Logical Expressions

The last example can be written in an alternative form which improves the readability:

jump correct<5,x,done

This says “fall through if correct is less than 5, otherwise jump to done”. The condition (correct<5) we call a “logical expression” because it has only two possible values, “true” (-1) or “false” (0), whereas numerical expressions can have any numerical value. Since a logical expression can have only two values (-1 if true, or 0 if false) it is pointless to list more than two unit names after the condition.

Actually, because of rounding, the form “jump N<5,x,done” is more precise than the form “jump N-5,x,done”. Suppose that N is 4.8. Then “N<5” is true (-1), which rounds to -1, which implies “x”. But “N-5” is -0.2, which rounds to zero, which implies “done”. Such differences appear whenever you have variables which can have noninteger values.

Here is another example:

do c-b,far,near,far

The above will do unit “near” if c and b differ by no more than 0.5, since (in that case) “c-b” will lie between -0.5 and +0.5, which rounds to zero. On the other hand:

do c=b,same,diff

will do unit “same” only if c and b are equal. The condition “c=b” is true (-1) only if c is equal to b.

There are six basic logical operators: =, ≠, <, >, ≤, and ≥ which mean equal, not equal, less than, greater than, less than or equal, and reater than or equal. The statement “do a≠b,diff,same” is equivalent to “do a=b,same,diff”. These comparison operators consider two numbers to be equal if they differ by less than one part in 1011 (relative tolerance) or by an absolute difference of 10-9, whichever is larger. This is done to compensate for small roundoff errors, inherent to computers, due to their very high but not infinite precision. One consequence is that all numbers within 10-9 of zero are considered equal by these logical operators. If it is necessary to test very small numbers, scale up the numbers: 1000a<1000b can be used if a and b are larger than 10-12 (since multiplying by 1000 brings the quantities up above the 10-9 threshold).

You can mix logical expressions with numerical expressions in many effective ways. For example:

calc x⇐100-25(y>13)

gives “x⇐125” if y is greater than 13 (“y>13” if true is -1) or it gives “x⇐100” if y is less than or equal to 13 (“y>13” if false is 0). To clarify this, suppose that y is 18 or y is 4:

y=18 y=4
100-25(y>13) 100-25(y>13)
100-25(18>13) 100-25(4>13)
100-25(-1) 100-25(0)
100+25 100-(0)
125 100

In these applications it would be nice if “true” were +1 rather than -1, but the much more common use of logical expressions in conditional branching commands dictates the choice of -1 (since the first unit listed is chosen if the condition is negative).

You can combine logical expressions. For example:

[(3<b) $and$ (b<5)]

is: true (-1) only if both conditions (3<b) and (b<5) are true. In other words, b must lie between 3 and 5 for this expression to have the value -I. Similarly,

(y>x) $or$ (b=2)

will be true if either (y>x) is true or (b=2) is true (or both are true).
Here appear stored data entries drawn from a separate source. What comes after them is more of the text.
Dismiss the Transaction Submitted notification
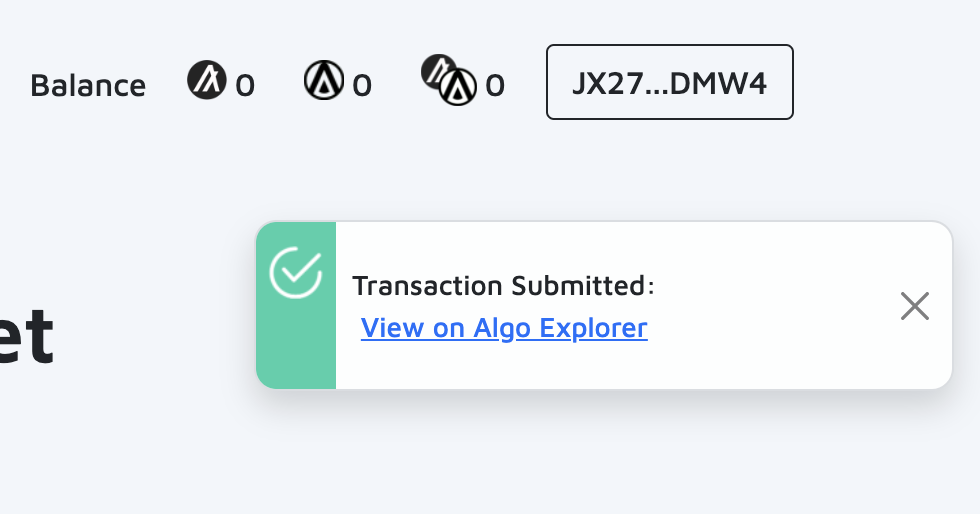980x514 pixels. (914, 306)
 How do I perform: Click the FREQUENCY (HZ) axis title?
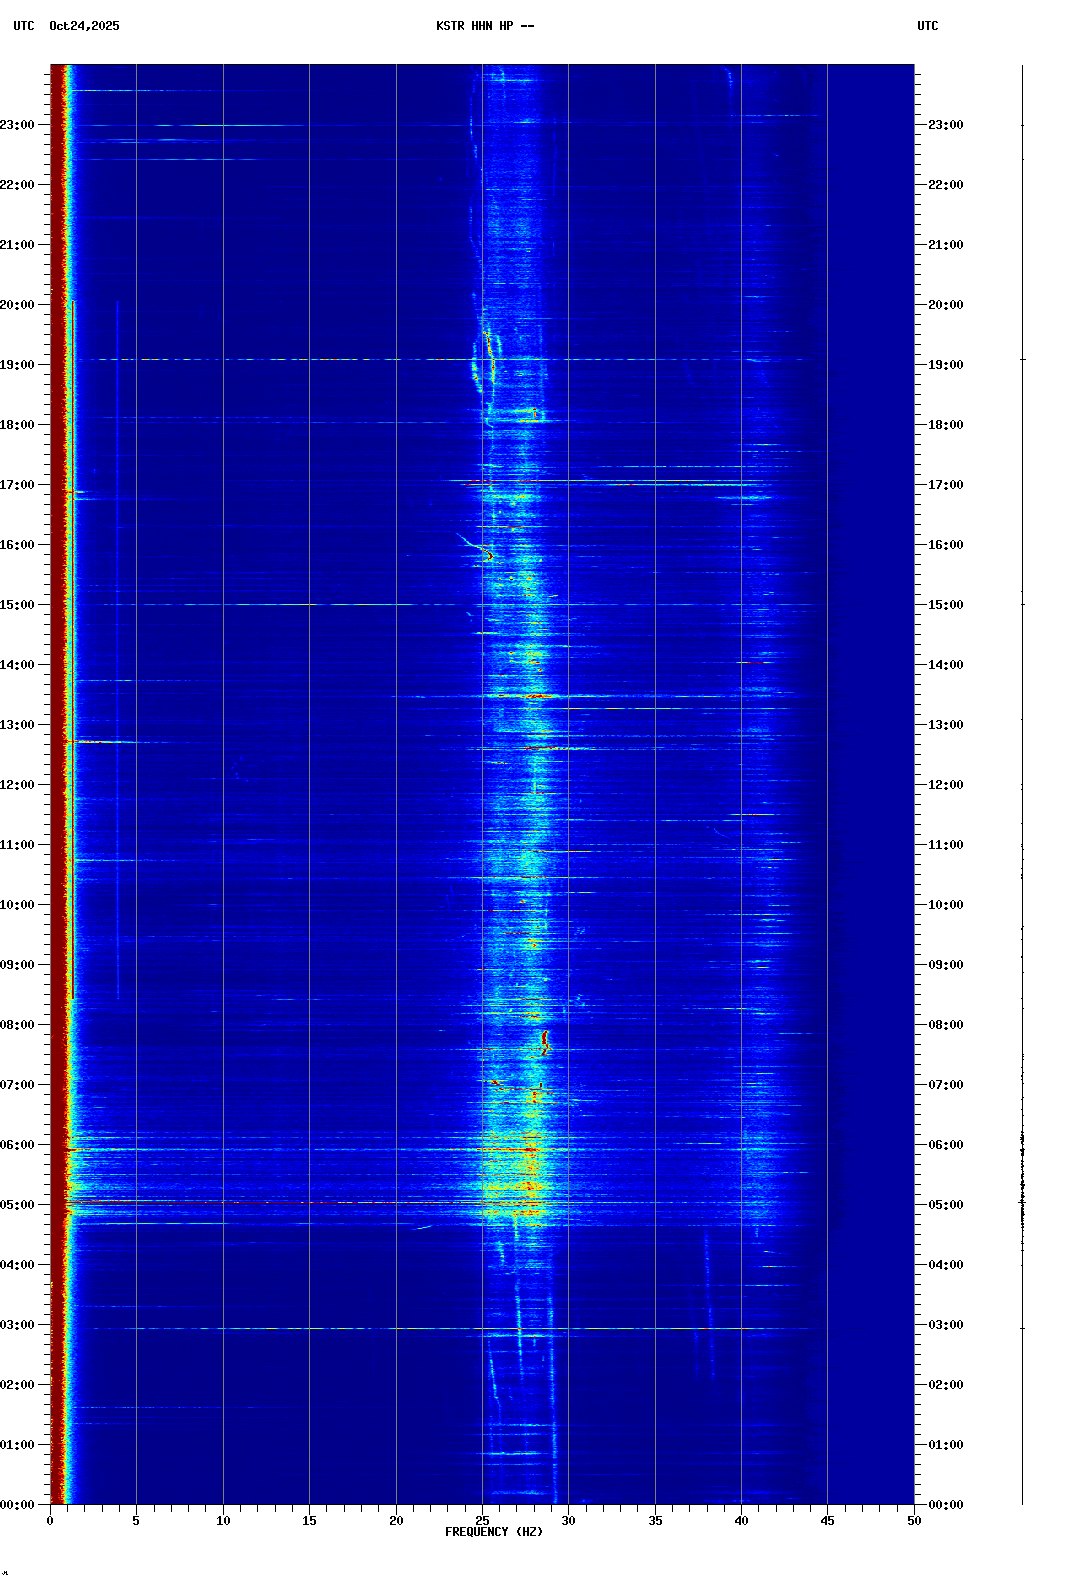(493, 1532)
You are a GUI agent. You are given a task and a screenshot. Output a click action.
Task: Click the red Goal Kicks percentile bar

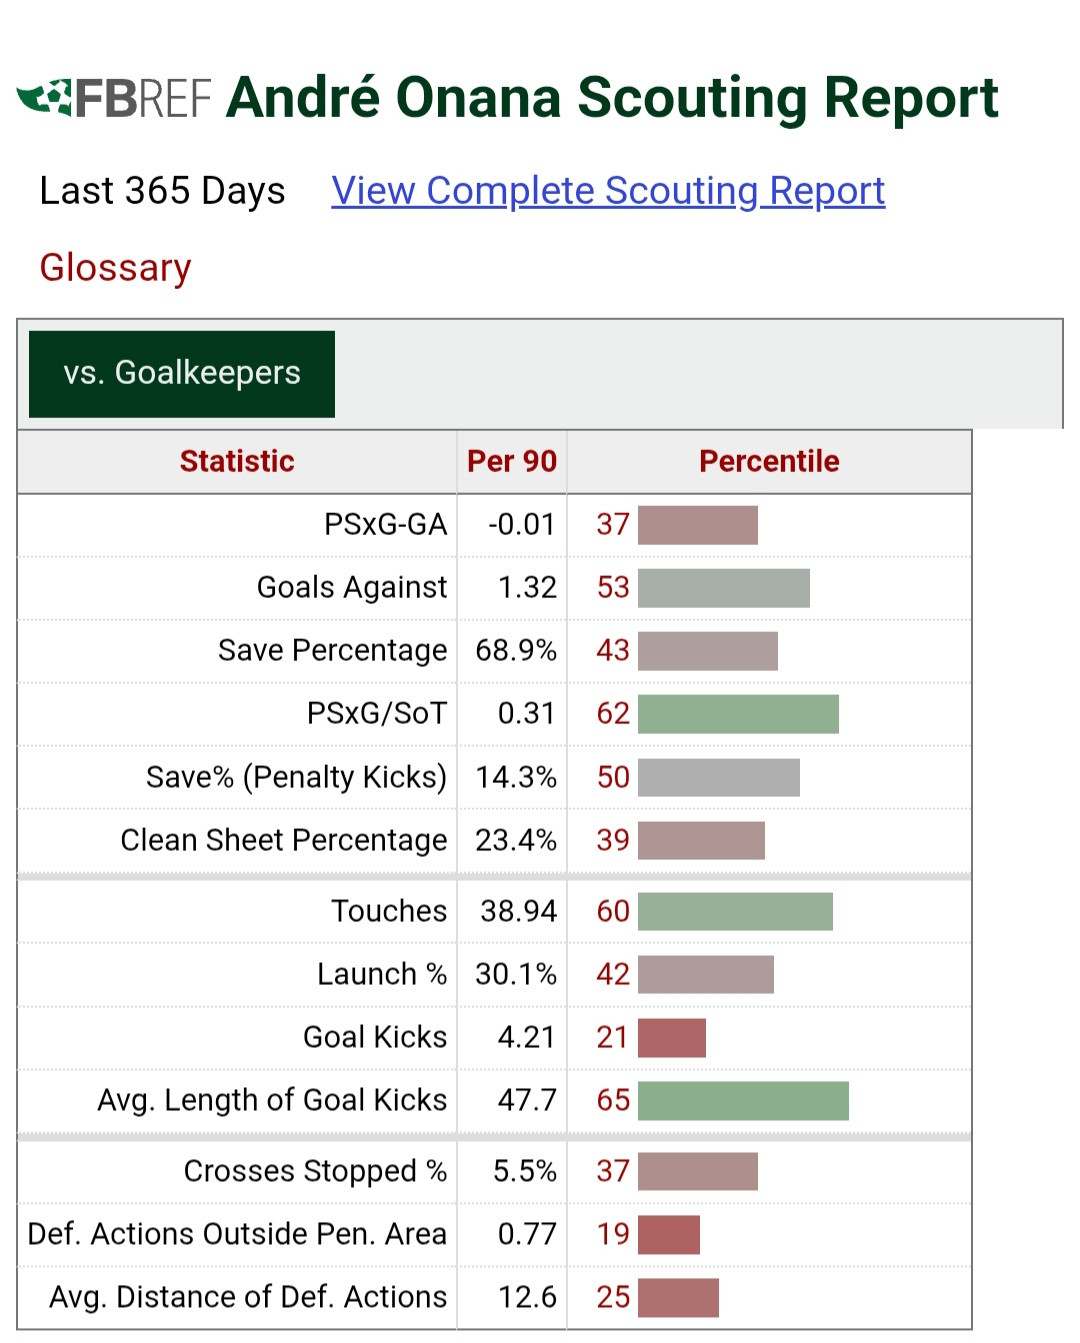(x=672, y=1037)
Finally, you can “invert” the truth of an expression:

not(b=3c)

is true if is not true. This complete expression is equivalent to “b≠3c”.

The combining operations $and$, $or$, and “not” make sense only when used in association with logical expressions (which are -1 or 0). For instance, [b>c $and$ 19] is meaningless and will give unpredictable results. (If you have done a great deal of programming, you might wonder about special bit manipulations, but there are separate operators for masking, union, and shift operations, as discussed in Chapter 10.)